The following figure illustrates another point of view on the same example:

From an epistemological point of view, the two concepts are logically distinct: the correlation is symmetric (variable $A$ correlated to variable $B$ implies that variable $B$ is correlated to variable $A$ ), while causality is asymmetric, as we have seen in the example just done.

Correlation is a concept that we can analyze from a statistical point of view. Given the statistical nature of most methods in machine learning, it, therefore, makes sense to speak, in general, of correlation but not of causality.

There is an excellent discussion of these concepts in our tutorial on what the correlation coefficient actually represents.

The phenomena of correlation don’t influence the structure and way of working of a classifier. However, they have a negative influence on individual predictions, which can impact the quality of the final results.

The reason lies, as we’ll see, in some generic constraints that arise when analyzing a problem with an algorithm. Of these constraints, the most important is the size of the available dataset.

3. Correlation and Collinearity

Correlation and collinearity are different phenomena, but they have points of contact, so we’ll consider them as examples of correlation.

Correlation can be positive if the increase of one variable is related to the increase of another variable, or negative if the increase of one variable is related to the decrease of the other variable.

3.1. Correlation

In statistics, correlation is a measure of the degree of dependence (as we have seen, not necessarily causal) between two random variables. In general, the word correlation implies a linear relationship.

Correlation can be a positive phenomenon, as it can make it possible to make predictions on one variable knowing the values of another variable.

Correlation is synonymous with dependence, so two independent random variables from a statistical point of view are not correlated.

There are several measures of correlation, known as correlation coefficients (typically denoted by $\rho$ or $r$ ). The most common is the Pearson correlation coefficient, which measures the degree of linear dependence between two variables. This linear relationship can have sense even if the mathematical dependence between the two variables follows a non-linear function.

The are other correlation coefficients, also sensitive to non-linear relationships, such as Spearman’s rank correlation and Mutual Information.

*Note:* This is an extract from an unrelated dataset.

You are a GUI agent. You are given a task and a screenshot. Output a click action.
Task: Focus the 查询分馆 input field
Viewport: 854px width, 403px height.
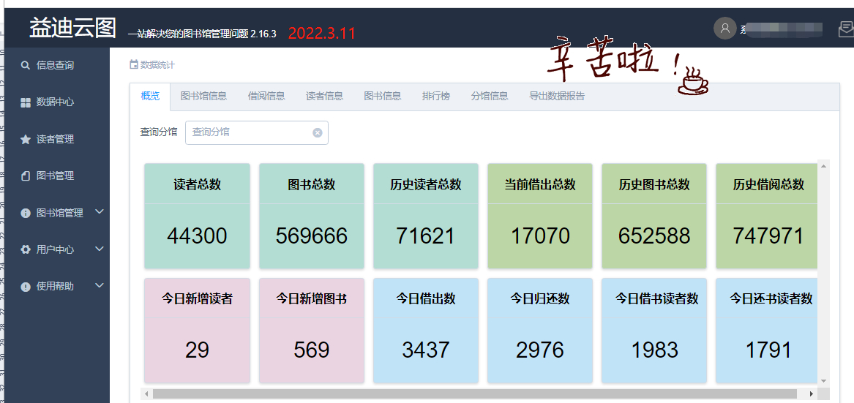point(249,132)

3.2. Correlation Coefficients

The Pearson product-moment correlation coefficient (PPMCC), also known as Pearson’s correlation coefficient or simply correlation coefficient, is a measure of the quality of least-squares fitting to the original data. Mathematically, it is the ratio between the covariance, $\Sigma$ , of the two variables and their standard deviations $\sigma (X)$ , $\sigma (Y)$ :

$\rho_{XY}=\frac{\Sigma_{XY}}{\sigma(X)\sigma(Y)}=\frac{\mathrm{E}\left[(X-\mu_{X})(Y-\mu_{Y})\right]}{\sigma(X)\sigma(Y)}=\frac{\mathrm{E}\left[XY\right]-\mathrm{E}[X]\mathrm{E}[Y]}{\sqrt{\mathrm{E}[X^{2}]-\mathrm{E}[X]^{2}}\sqrt{\mathrm{E}[Y^{2}]-\mathrm{E}[Y]^{2}}}$

where, for a dataset with $N$ records and means $\mu$ :

$\Sigma_{XY}=\frac{1}{N}\sum_{i=1}^{N}(x_{i}-\mu_{X})(y_{i}-\mu_{Y})$

Without referring to means, we can express it in an equivalent way as:

$\mathbf{\Sigma}_{XY}=\frac{1}{2n^{2}}\sum_{i}^{N}\sum_{j=i}^{N}(x_{i}-x_{j})(y_{i}-y_{j})=\frac{1}{n^{2}}\sum_{i}^{N}\sum_{j>i}^{N}(x_{i}-x_{j})(y_{i}-y_{j})$

3.3. Collinearity

In statistics, collinearity (also multicollinearity) is a phenomenon in which one predictor variable in a multiple regression model can be linearly predicted from the others with a substantial degree of accuracy.

Multicollinearity does not reduce the predictive power or reliability of the model as a whole, at least within the sample data set; it only affects calculations regarding individual predictors. That is, a multivariate regression model with collinear predictors can indicate how well the entire bundle of predictors predicts the outcome variable, but it may not give valid results about any individual predictor, or about the redundancy between predictors.

No multicollinearity usually refers to the absence of perfect multicollinearity, which is an exact (non-stochastic) linear relation among the predictors.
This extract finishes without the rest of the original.